Bulan was about to laugh away any such fears when the gravity and importance of the possibility impressed him quite as fully as it had Virginia. He saw that it was not at all unlikely that he was already a married man; and he saw too what the girl now acknowledged, that they might never wed until the mystery of his past had been cleared away.

"There is something that gives weight to my fear," continued Virginia, "something that I had almost forgotten in the rush and excitement of events during the past few days. During your delirium your ravings were, for the most part, quite incoherent, but there was one name that you repeated many times--a woman's name, preceded by a number. It was `Nine ninety nine Priscilla.' Maybe she--"

But Virginia got no further. With a low exclamation of delight Bulan caught her in his arms.

"It is all right, dear," he cried. "It is all right. Everything has come back to me now. You have given me the clue. Nine ninety nine Priscilla is my father's address--Nine ninety nine Priscilla Avenue.

"I am Townsend J. Harper, Jr. You have heard of my father. Every one has since he commenced consolidating interurban traction companies. And I'm not married, Virginia, and never have been; but I shall be if this miserable old mud scow ever reaches Singapore."

"Oh, Bulan," cried the girl, "how in the world did you ever happen to come to that terrible island of ours?"

"I came for you, dear," he replied. "It is a long story. After dinner I will tell you all of it that I can recall. For the present it must suffice you to know that I followed you from the railway station at Ithaca half around the world for a love that had been born from a single glance at your sweet face as you passed me to enter your Pullman.

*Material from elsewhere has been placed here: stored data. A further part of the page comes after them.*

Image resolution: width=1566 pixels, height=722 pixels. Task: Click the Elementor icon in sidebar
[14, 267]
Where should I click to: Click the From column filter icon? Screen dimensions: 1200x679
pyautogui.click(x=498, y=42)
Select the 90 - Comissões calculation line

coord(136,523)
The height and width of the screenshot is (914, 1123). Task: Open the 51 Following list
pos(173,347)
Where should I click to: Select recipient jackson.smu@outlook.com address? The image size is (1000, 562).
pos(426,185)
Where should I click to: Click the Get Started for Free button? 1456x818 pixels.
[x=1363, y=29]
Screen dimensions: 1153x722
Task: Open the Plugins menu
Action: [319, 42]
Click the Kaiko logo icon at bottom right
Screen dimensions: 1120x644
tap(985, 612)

"On my father's yacht I reached your island after trailing you to Singapore. It was a long and tedious hunt and we followed many blind leads, but at last we came off an island upon which natives had told us such a party as yours was living. Five of us put off in a boat to explore--that is the last that I can recall. Sing says he found me alone in a row boat, a `dummy.'"

Virginia sighed, and crept closer to him.

"You may be the son of the great Townsend J. Harper, you have been the soulless Number Thirteen; but to me you will always be Bulan, for it was Bulan whom I learned to love."